INCREASING THE EFFICIENCY OF ZLD
Separating all of the water out of the product requires large amounts of energy. It takes roughly six times more energy to evaporate water (latent heat) at its boiling point than the energy needed to actually bring it to that boiling point (sensible heat).
For that reason, ZLD processes often start with a separation process based on (reverse osmosis) membranes. Membrane separation does not require phase change/boiling. Electrical energy (pumping) is used to push water through the pores of the membrane and separate it from the dissolved solids.
Membranes can only work to bring the product up to a certain concentration. To achieve complete separation, evaporation/crystallization processes are needed for completing the process. Given how energy-intensive they are, it is wise to choose an evaporation process that involves ways of energy optimisation, the most popular being:
Multistage evaporation: using the latent heat of the evaporated water as energy source in a next evaporation stage reduces the overall consumption of the boiler to the evaporation plant. Thermal vapour recompression (TVR): evaporated steam is mixed with boiler steam. The reuse of the evaporate steam reduces the energy demand. Mechanical vapour recompression (MVR): An MVR compressor (driven by an electrical motor) can be used to compress the evaporated steam, thus increasing its pressure, and use this steam as the energy input for the process. MVR compression is very efficient in terms of energy consumption.For these reasons, (multistage) vapour compression plants remain the main method employed for ZLD processing globally, with evaporation typically recovering around 95% of wastewater as distillate. Any remaining concentrate is then further treated physically or chemically to produce solid residues (such as crystals) and water. Evaporators used in ZLD systems are often run at lower pressures to reduce the boiling point of the liquid being treated.

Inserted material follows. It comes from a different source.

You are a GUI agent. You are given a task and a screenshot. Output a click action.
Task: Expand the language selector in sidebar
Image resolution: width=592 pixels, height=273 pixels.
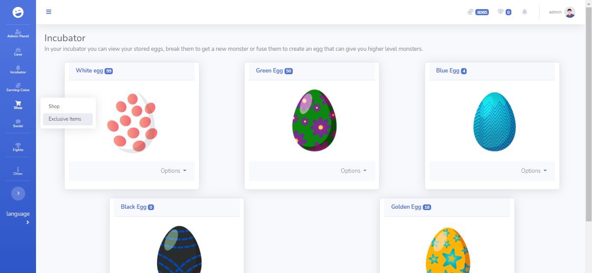pos(18,218)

ONE PARTICULAR ZLD SOLUTION
Depending on the product to be concentrated, HRS can select from a series of technologies for designing the most optimal ZLD process. Several types of heat transfer technologies can be used, including plate evaporators, corrugated tube evaporators and scraped surface evaporators. Whatever the technology applied, the overall process can be separated into three steps:
1. Evaporation / concentration: The product is concentrated to just below its maximum concentration (saturation). The evaporation plant is usually a multistage evaporator setup.
2. Cooling: if the maximum solubility curve is steep (large concentration at high temperature, low concentration at low temperature), the product obtained in step 1 is cooled, provoking immediate precipitation of dissolved solids.
3. Crystallisation: Crystallisation/sedimentation of the solids produced in step 2 occurs in specially-designed crystallisation tanks. A supernatant layer of concentrated solution remains after this stage and is returned to step 1 for reprocessing.
For products without a steep solubility curve, it is necessary to concentrate inside the evaporator to above the maximum solubility. This means that the step 1 process is equipped with a final evaporator stage (finisher) that is specially designed to work with suspended solids. The fluid with suspended solids is then transferred directly to the crystallization tanks in step 3.
The brine cooler and evaporator finisher work with solids in suspension and can mean dealing with fouling products. A HRS evaporator/finisher will use Unicus scraped surface evaporators that are self-cleaning and maintain optimal evaporation rates. Typically, HRS’s R series scraped surface coolers are used for cooling the saturated brines that are sent to the crystallization tanks.
Whatever kind of evaporator is employed. Heat exchangers have a crucial role to play in ZLD systems in reducing running costs by utilising heat from process water and other sources, and also recapturing heat at the end of the process and reusing it to boost the energy efficiency of the overall ZLD system.